En este contexto, la no neutralidad del espacio geográfico —tanto a escala global como local— permite explicar de forma importante, la emergencia de conflictos armados que, históricamente, han configurado los órdenes y códigos geopolíticos que organizan el sistema internacional en distintos momentos (entiéndase por orden, la política mundial y, por código geopolítico, la política nacional, estado por estado). El conflicto, entendido como una conducta inherente a la condición humana, puede degenerar en formas de violencia que atentan contra la dignidad humana, como se observa en los actuales escenarios de Medio Oriente y Europa. En este sentido, la valoración diferenciada del espacio geográfico por parte de los actores del sistema internacional suele ser un factor explicativo central de dicha escalada conflictual.

En la actualidad, se observa con preocupación la articulación estratégica entre Estados Unidos e Israel, donde este último actúa como plataforma de proyección geopolítica en una región clave por sus recursos energéticos. A su vez, Israel mantiene sus propias dinámicas de conflicto en territorios como Gaza, Cisjordania y el Líbano. Frente a ello, emerge una resistencia significativa por parte de Irán, cuyo fortalecimiento en capacidades estatales, políticas y culturales —desde la Revolución Islámica— ha derivado en crecientes niveles de autonomía. Si bien estas capacidades han sido reconocidas por la inteligencia occidental, es plausible sostener que, en el marco de la actual transición del orden internacional, las decisiones adoptadas por los actores involucrados asumieron costos que posiblemente no fueron plenamente prospectados.

En este escenario, la consideración del espacio geográfico resulta fundamental para comprender las posibilidades de intervención. Irán representa la sedimentación de procesos históricos, políticos, sociales y culturales que configuran un verdadero “escudo territorial” frente a presiones externas. Esta densidad histórica, asociada a su identidad persa (convenientemente usada por el relato occidental), contribuye a explicar su capacidad de resistencia frente a los objetivos estratégicos de actores hegemónicos.

El estrecho de Ormuz constituye un caso paradigmático. No es únicamente una expresión de geografía física que articula las relaciones entre Irán, Emiratos Árabes Unidos y Omán, sino que forma parte de un sistema mayor: el Golfo Pérsico. Este espacio, junto con la particular topografía iraní y su trayectoria histórica, configura una estructura geográfica compleja que opera como un “candado” geoestratégico de difícil apertura para las potencias involucradas.

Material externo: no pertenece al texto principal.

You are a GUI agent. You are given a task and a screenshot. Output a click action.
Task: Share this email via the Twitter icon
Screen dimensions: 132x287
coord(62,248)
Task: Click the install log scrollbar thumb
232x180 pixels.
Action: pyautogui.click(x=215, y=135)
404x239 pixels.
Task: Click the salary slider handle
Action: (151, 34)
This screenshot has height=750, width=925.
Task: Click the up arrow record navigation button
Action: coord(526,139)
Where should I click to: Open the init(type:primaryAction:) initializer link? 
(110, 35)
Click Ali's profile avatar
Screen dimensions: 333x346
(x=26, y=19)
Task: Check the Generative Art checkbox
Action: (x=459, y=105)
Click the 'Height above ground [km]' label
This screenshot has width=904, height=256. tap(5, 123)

El espacio geográfico constituye la base para el análisis y la comprensión de cualquier conflicto

Asimismo, el estrecho adquiere relevancia sistémica por los flujos energéticos que lo atraviesan, fundamentales para el funcionamiento del sistema productivo global, especialmente en Asia. Esta dependencia energética proyecta sus efectos a escala global, evidenciando cómo un espacio geográfico específico puede incidir en economías distantes. De este modo, su ubicación y situación geográfica —en términos clásicos de la disciplina geográfica— adquieren un carácter estratégico en el contexto de transición del orden internacional.

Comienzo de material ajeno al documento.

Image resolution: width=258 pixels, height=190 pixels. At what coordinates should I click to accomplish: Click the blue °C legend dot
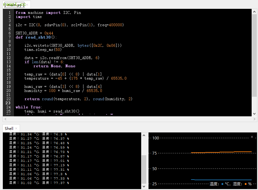[x=222, y=184]
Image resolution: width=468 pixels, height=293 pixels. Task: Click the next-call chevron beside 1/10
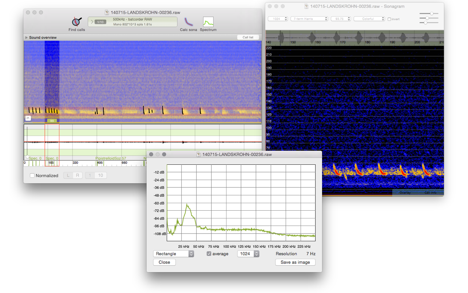coord(92,22)
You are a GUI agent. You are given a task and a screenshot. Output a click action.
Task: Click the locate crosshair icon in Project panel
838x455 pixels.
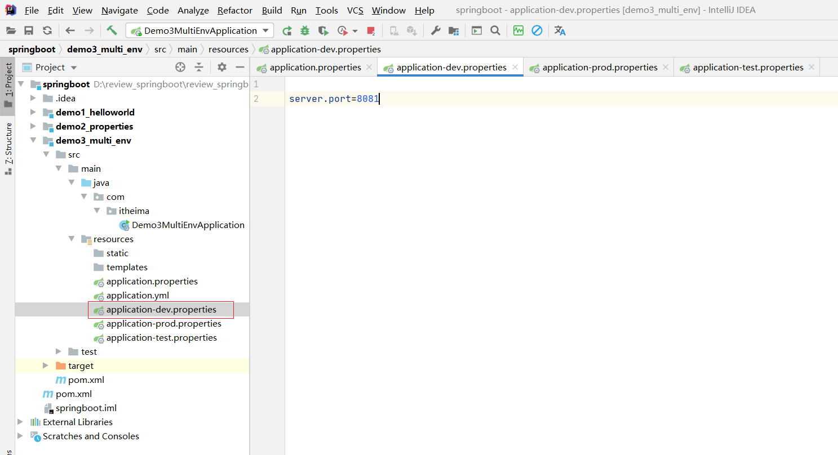(180, 67)
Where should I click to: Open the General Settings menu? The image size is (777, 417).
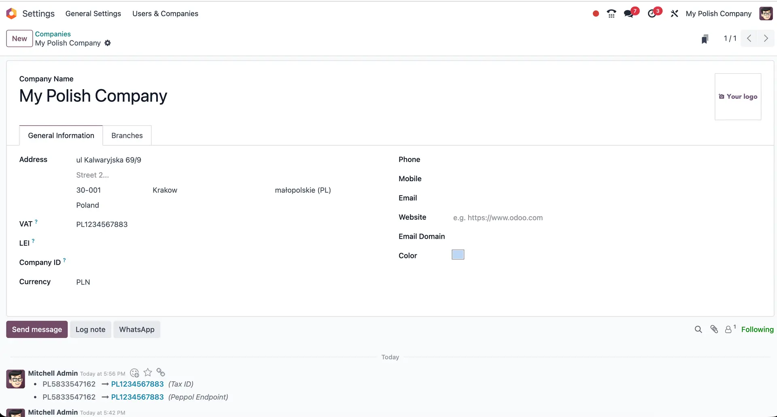pos(93,14)
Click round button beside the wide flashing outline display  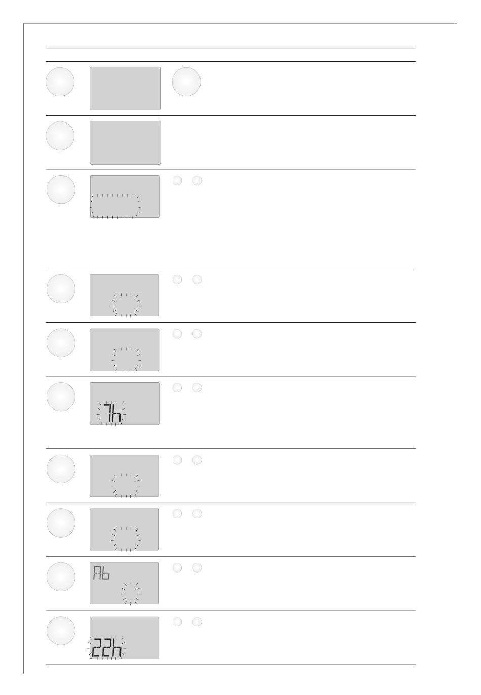click(61, 189)

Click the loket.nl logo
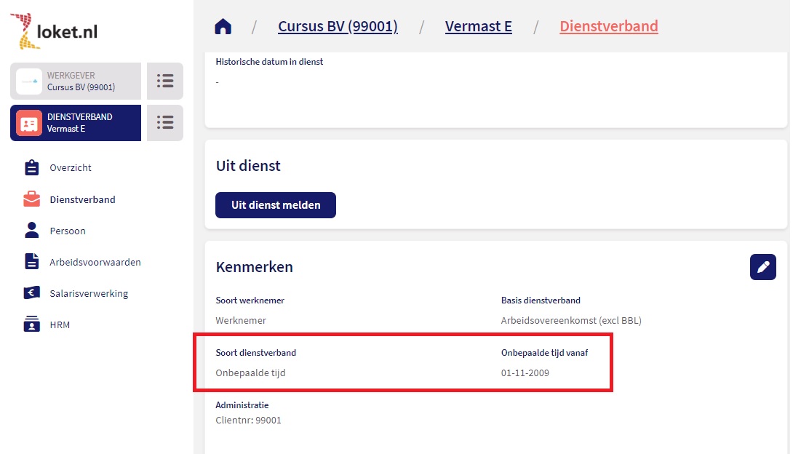[54, 31]
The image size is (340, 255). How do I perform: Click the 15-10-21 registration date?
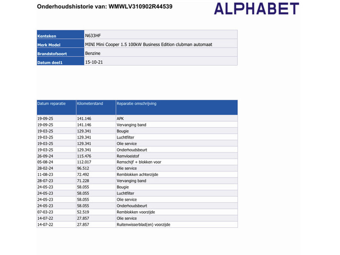point(94,62)
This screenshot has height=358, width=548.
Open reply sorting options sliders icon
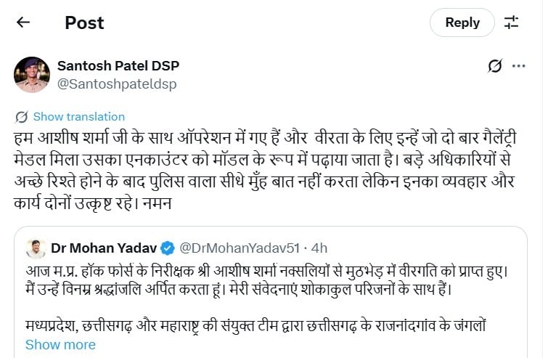(512, 23)
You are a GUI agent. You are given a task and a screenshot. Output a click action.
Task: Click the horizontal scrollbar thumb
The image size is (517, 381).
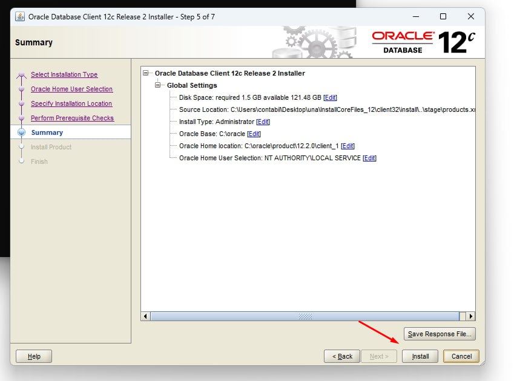point(305,316)
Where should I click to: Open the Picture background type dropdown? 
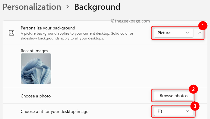pos(173,33)
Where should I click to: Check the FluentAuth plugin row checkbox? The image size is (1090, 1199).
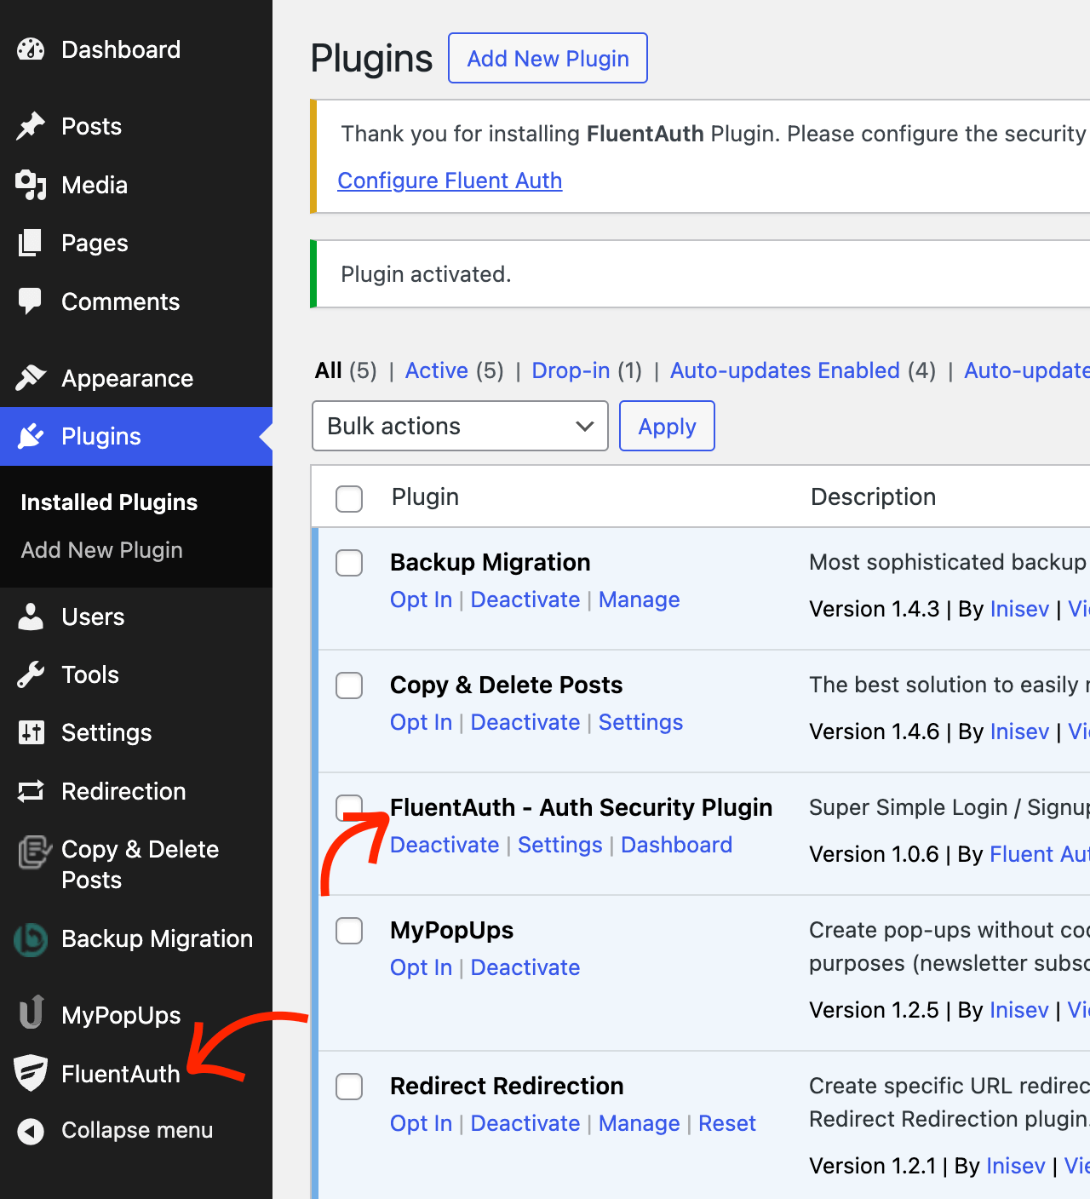tap(349, 808)
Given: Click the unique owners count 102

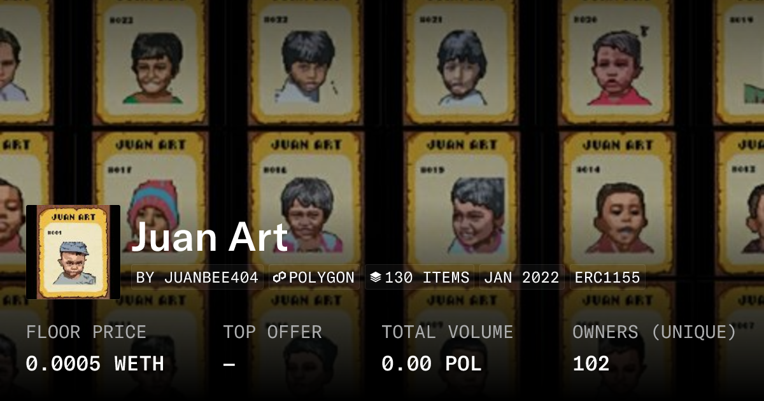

En consecuencia, las estrategias desplegadas por los actores en este complejo conflictual —que operan en múltiples escalas— parecen no haber calibrado plenamente el uso geoestratégico que Irán podría ejercer sobre este espacio. Esto permite hipotetizar que los procesos de desescalada dependerán, en gran medida, del control, uso y valoración del estrecho de Ormuz por parte de los actores involucrados. A ello se suma la legitimidad que el derecho internacional marítimo otorga a Irán en la gestión de este espacio, sin perjuicio de las tensiones que el mismo Irán puede provocar en su administración presente y futura.

No se trata de un determinismo geográfico, sino del reconocimiento de la relevancia ineludible del espacio geográfico —en su dimensión física y humana— como factor estructurante de los conflictos contemporáneos. En este caso, dicha complejidad se expresa en la interacción entre las condiciones geográficas y los intereses estratégicos de los actores involucrados.